Piano piano, col tempo, cominciai ad apprezzare anche questo disco complicato e inusuale. Tracce come “Citadel”, “She’s a Rainbow”, “The Lantern” ed infine la bellissima “2000 Light Years from Home”, scritta da Mick nella prigione dove era stato rinchiuso, trovarono un posto nel mio cuore.

Dietro a questo disco c’erano un sacco di storie interessanti e terribili che vale la pena di ricordare. 

Era il febbraio del 1967, Mick Jagger, Keith Richards, il fotografo Michael Cooper ed altri, durante un festino a base di Sesso droga e Rock ‘n Roll a casa di Keith nel Sussex, furono arrestati e condannati per possesso e uso di stupefacenti.
In cantiere c’era questa nuova registrazione ma, proprio a causa di queste vicende giudiziarie, l’opera vide la luce solo l’8 Dicembre di quell’anno, mentre i rivali Beatles facevano uscire il loro album psichedelico, “Sgt. Pepper’s Lonely Hearts Club Band” il 1° Giugno.

Michael Cooper era un fotografo inglese che si affermò fra gli anni 60 e 70 come ritrattista di cantanti e gruppi musicali e fu collaboratore della rivista Rolling Stone.
Il lavoro che gli procurò una fama imperitura fu proprio la realizzazione della celebre, coloratissima ed enigmatica copertina del famoso album dei Beatles.

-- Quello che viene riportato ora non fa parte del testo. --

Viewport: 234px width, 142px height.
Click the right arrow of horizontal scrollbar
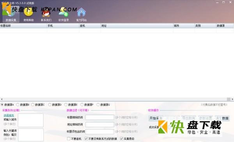232,99
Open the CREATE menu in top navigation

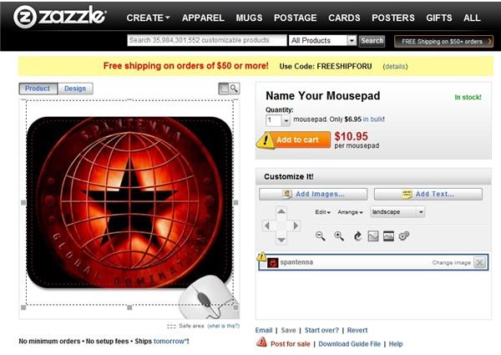(149, 18)
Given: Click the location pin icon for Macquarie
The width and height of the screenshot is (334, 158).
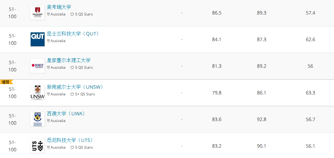Looking at the screenshot, I should pos(48,14).
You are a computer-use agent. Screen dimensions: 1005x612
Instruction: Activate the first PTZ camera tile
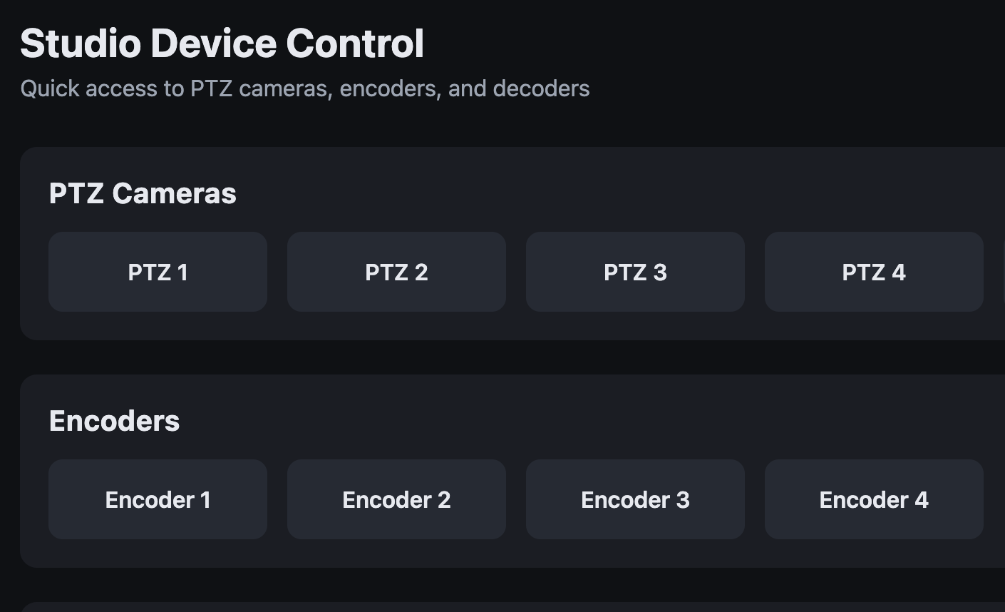158,272
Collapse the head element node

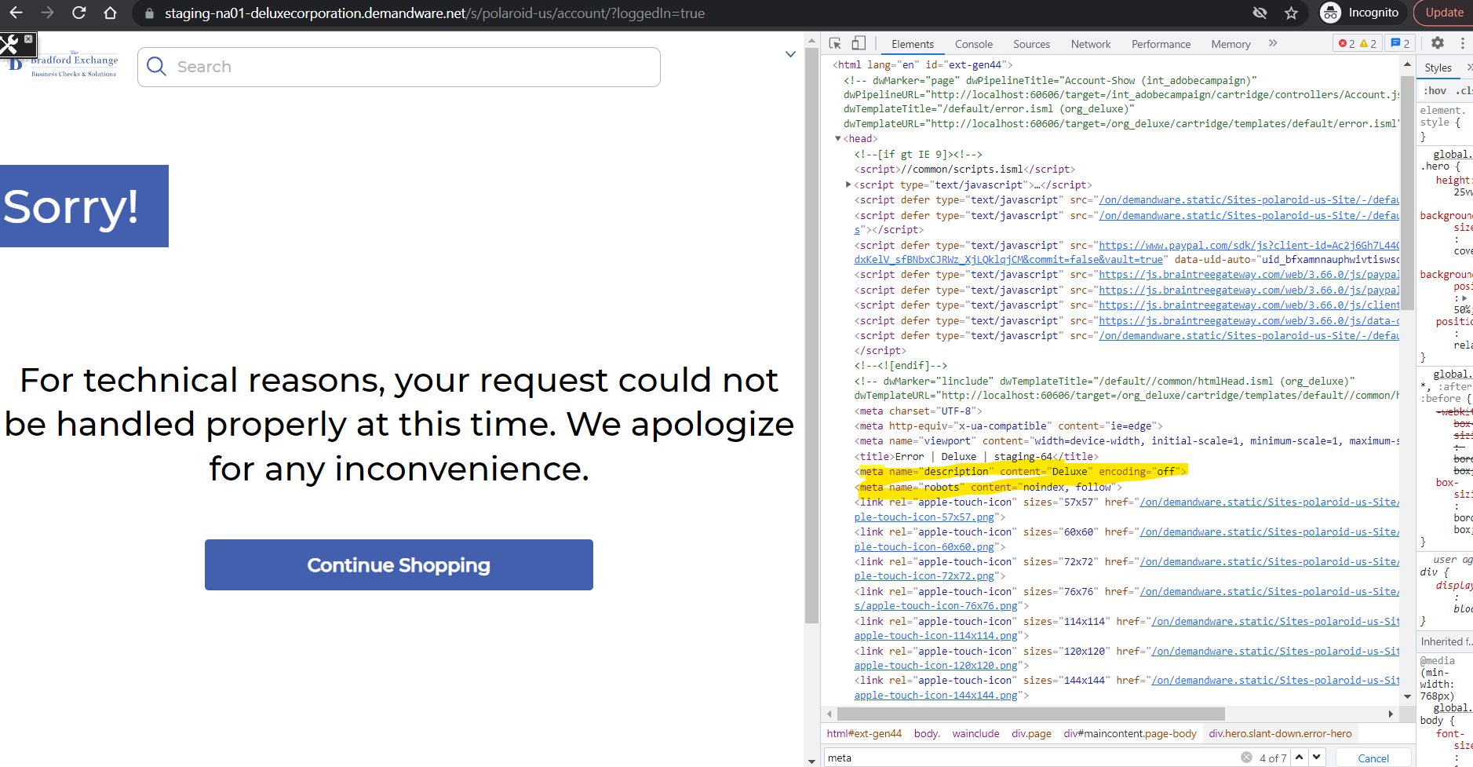pos(838,139)
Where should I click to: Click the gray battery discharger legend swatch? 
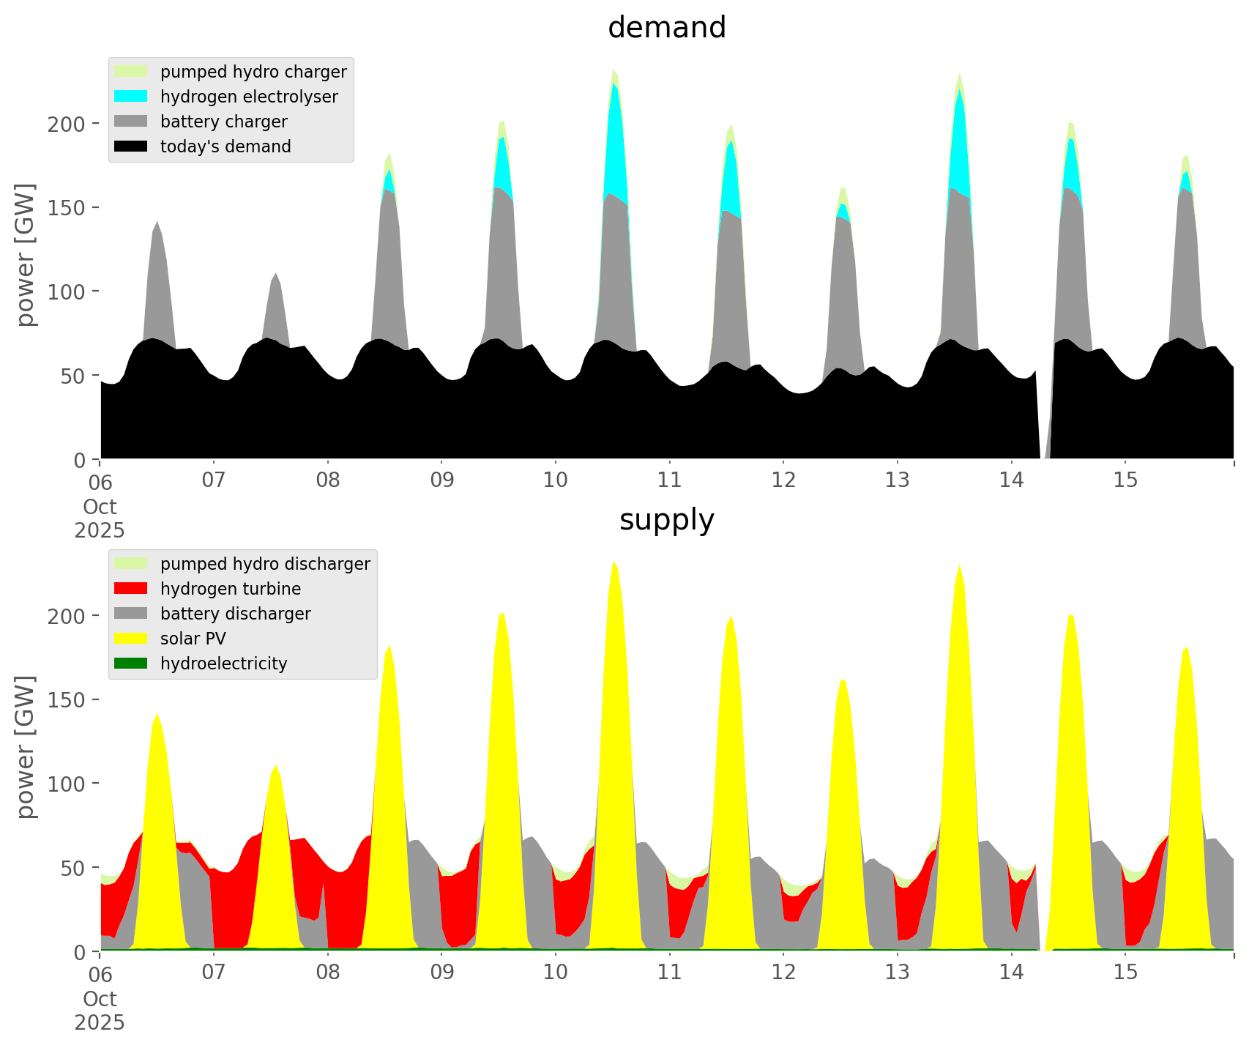pyautogui.click(x=131, y=614)
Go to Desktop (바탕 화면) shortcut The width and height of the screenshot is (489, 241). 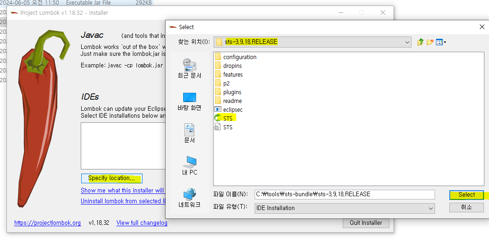point(190,102)
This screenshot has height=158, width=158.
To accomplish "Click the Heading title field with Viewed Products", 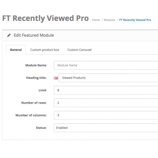I will point(108,78).
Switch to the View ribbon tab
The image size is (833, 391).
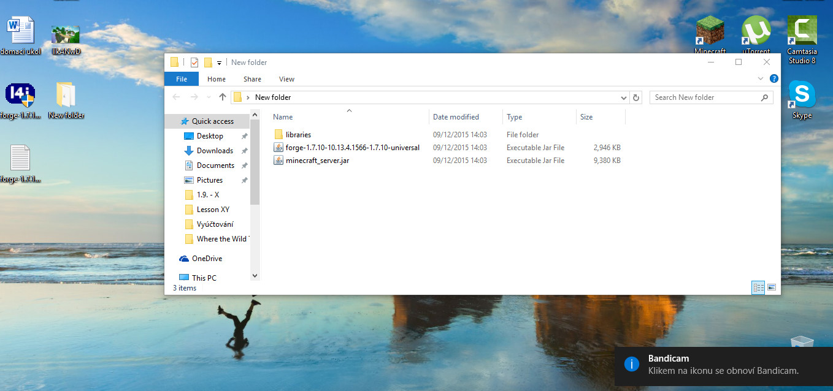click(286, 79)
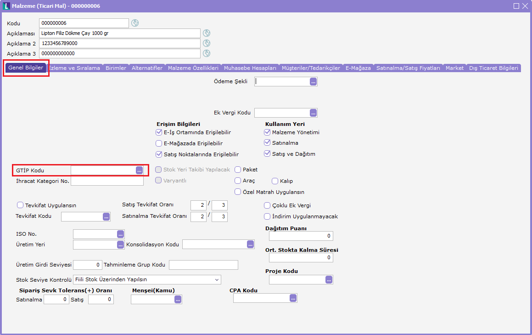Click the globe icon beside Açıklama 2
This screenshot has height=335, width=532.
207,43
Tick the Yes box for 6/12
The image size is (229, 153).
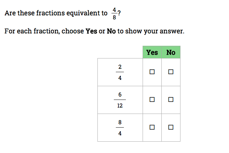tap(152, 100)
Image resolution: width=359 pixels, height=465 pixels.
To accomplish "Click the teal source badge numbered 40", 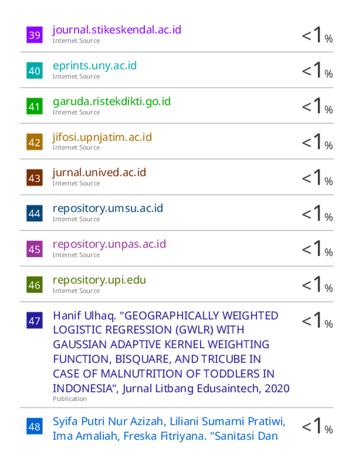I will point(34,70).
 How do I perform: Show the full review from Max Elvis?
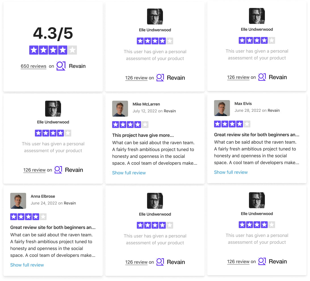[231, 172]
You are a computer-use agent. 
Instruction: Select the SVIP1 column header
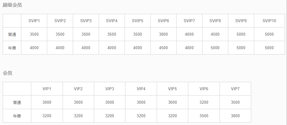click(x=34, y=21)
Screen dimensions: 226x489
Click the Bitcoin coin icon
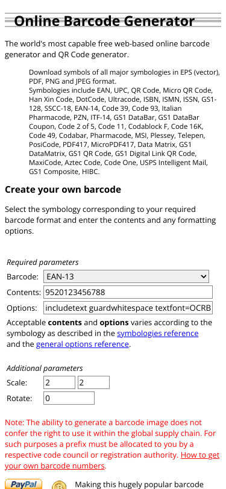(x=59, y=485)
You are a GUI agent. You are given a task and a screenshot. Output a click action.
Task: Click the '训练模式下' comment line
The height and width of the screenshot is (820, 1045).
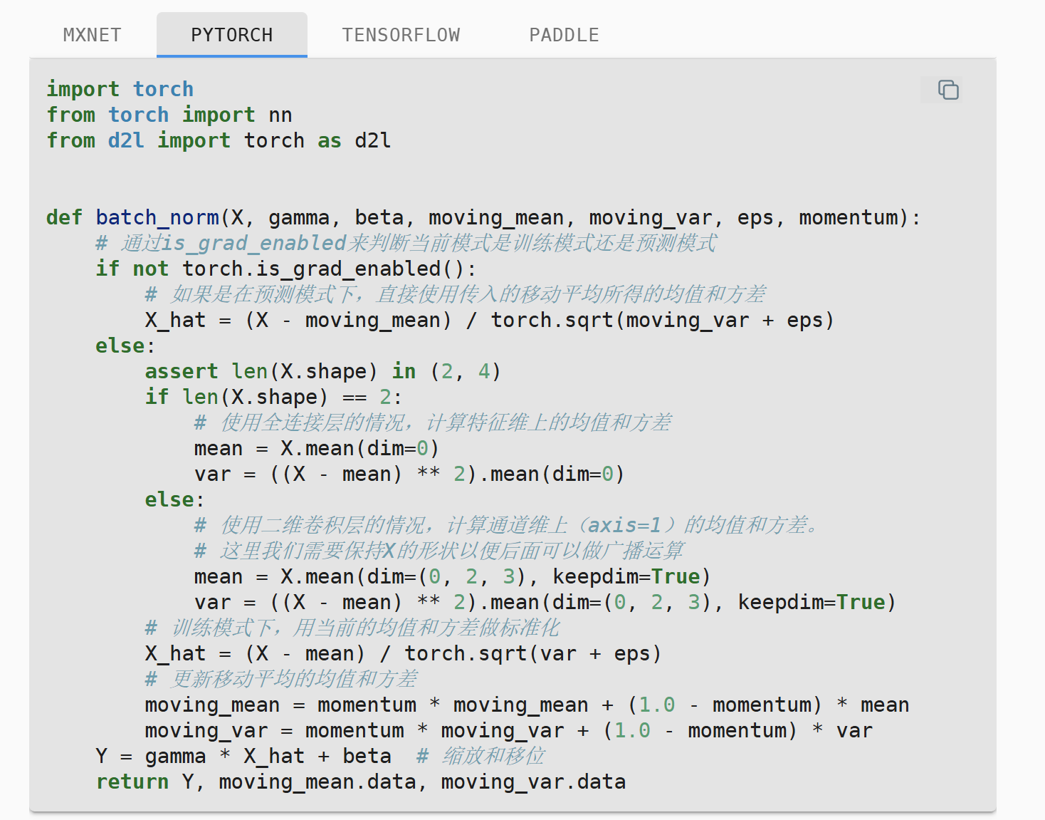click(353, 628)
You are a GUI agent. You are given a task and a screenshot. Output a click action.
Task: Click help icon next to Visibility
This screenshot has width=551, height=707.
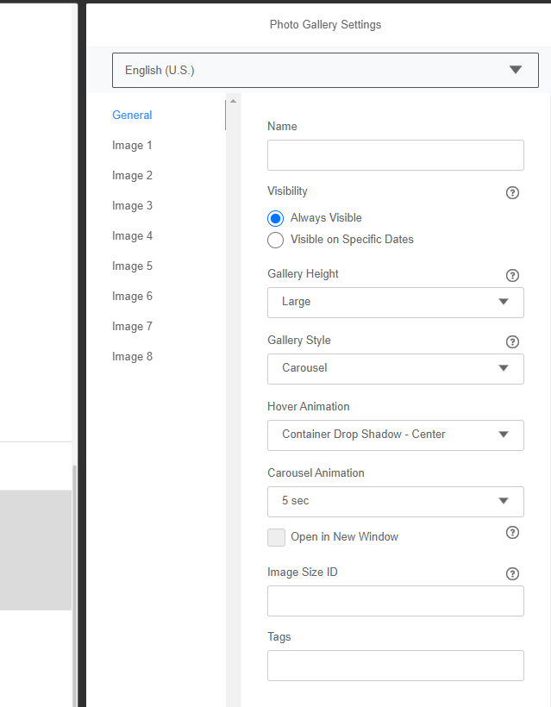click(512, 192)
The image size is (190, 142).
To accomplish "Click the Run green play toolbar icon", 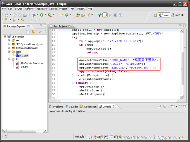I will [42, 15].
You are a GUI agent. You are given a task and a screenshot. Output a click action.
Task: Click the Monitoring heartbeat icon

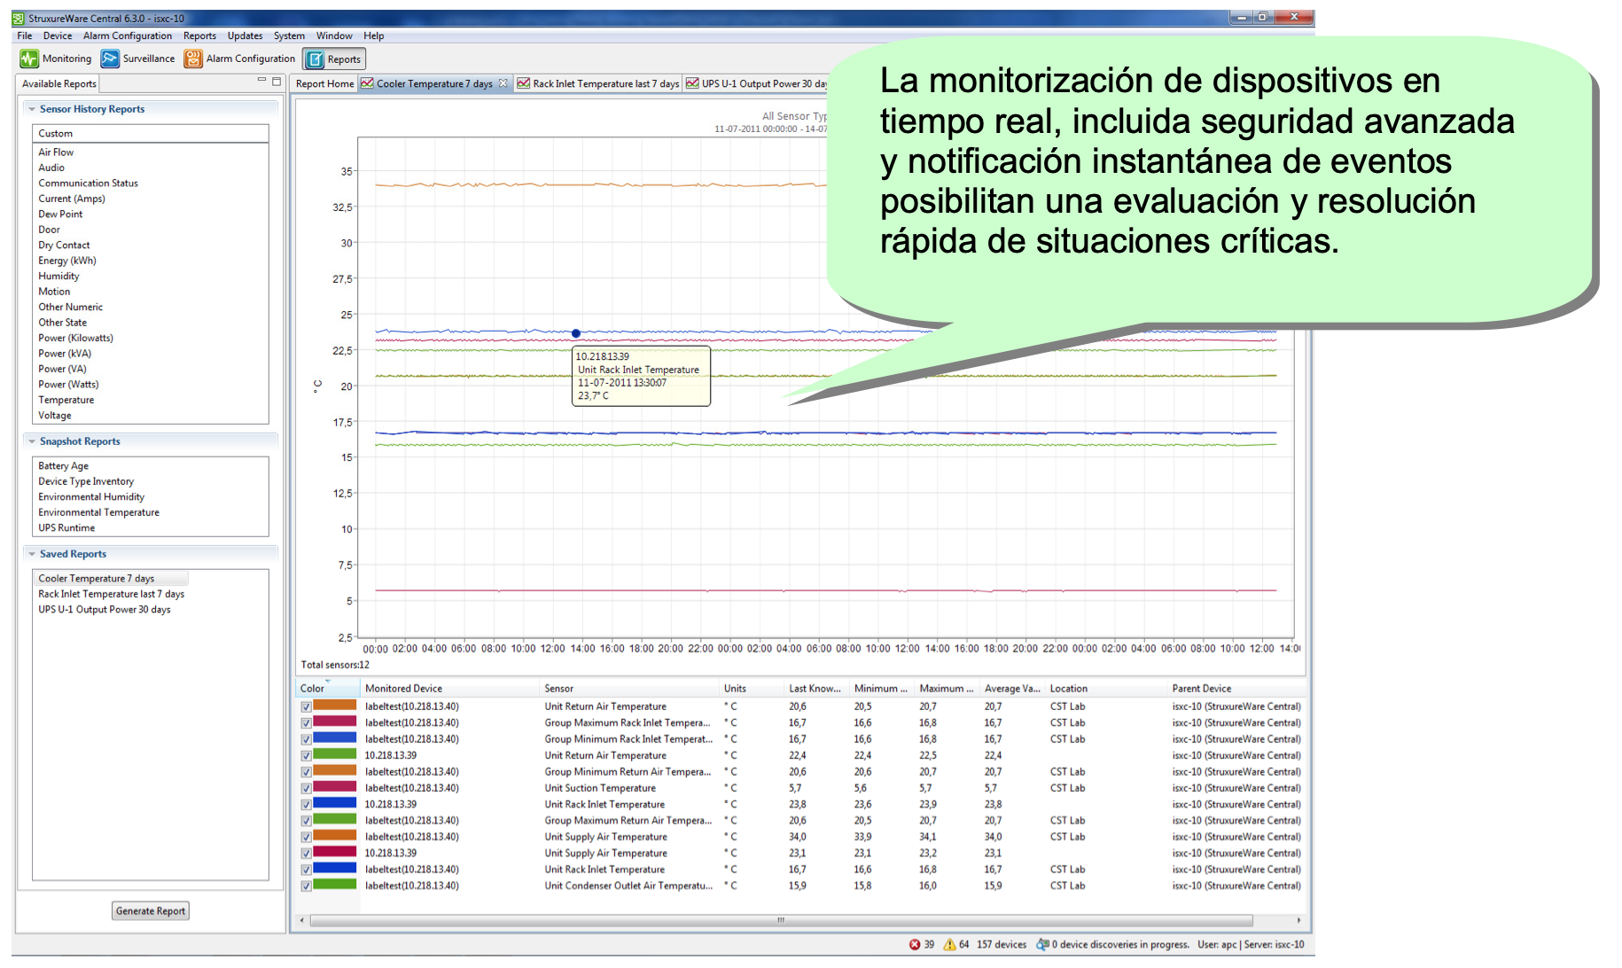pyautogui.click(x=29, y=59)
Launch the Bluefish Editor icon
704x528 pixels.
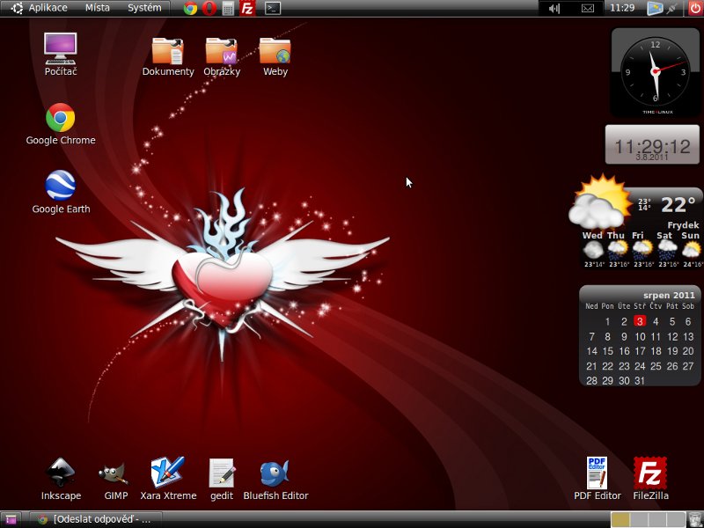point(275,473)
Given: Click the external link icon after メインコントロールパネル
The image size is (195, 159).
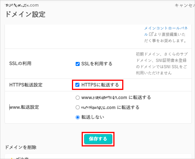Looking at the screenshot, I should (151, 34).
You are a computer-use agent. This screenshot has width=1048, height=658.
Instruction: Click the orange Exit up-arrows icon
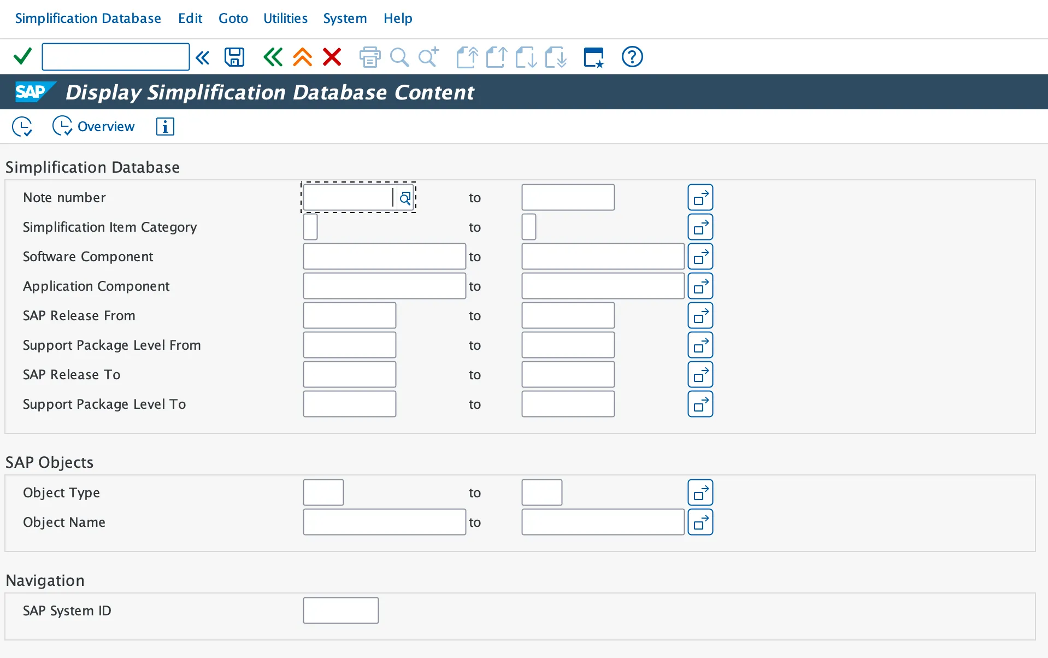[x=302, y=57]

In quel periodo le due band britanniche si cimentavano nel genere psichedelico, che esplose improvvisamente.
Era la stagione del Flower Power e il pop si tingeva di una ispirazione lisergica.
I due gruppi si strizzavano l’occhio, forse perchè si sentivano come i soli atleti in gara in grado di giungere al traguardo.
Certo è che si lanciavano messaggi e frecciate e che per un periodo di circa tre anni il confronto si fece palese sotto ogni aspetto,

anche in quello della grafica.

Flower Power: Sgt. Pepper’s Lonely Hearts Club Band e Their Satanic Majesties Request
Disco bianco dei Beatles e “Beggars Banquet” degli Stones (copertina bianca)
“Let it Be” e “Let it Bleed” dei Rolling Stones

Michael e i quattro “scarafaggi” lavorarono a lungo sulla copertina di quell’album per decidere quali personaggi inserire, e dopo molto tempo, tra ripensamenti e veti, arriveranno al risultato che tutti conosciamo.
All’interno dell’immagine definitiva, anzi all’estremo lato destro, ecco che troviamo un “saluto” agli Stones.
La bambola raffigurante Shirley Temple, sì proprio lei, l’enfant prodige del cinema americano anni 30/40 soprannominata “Riccioli d’Oro”, in quella copertina ha indosso una maglietta a righe sulla quale è scritto “Welcome The Rolling Stones”.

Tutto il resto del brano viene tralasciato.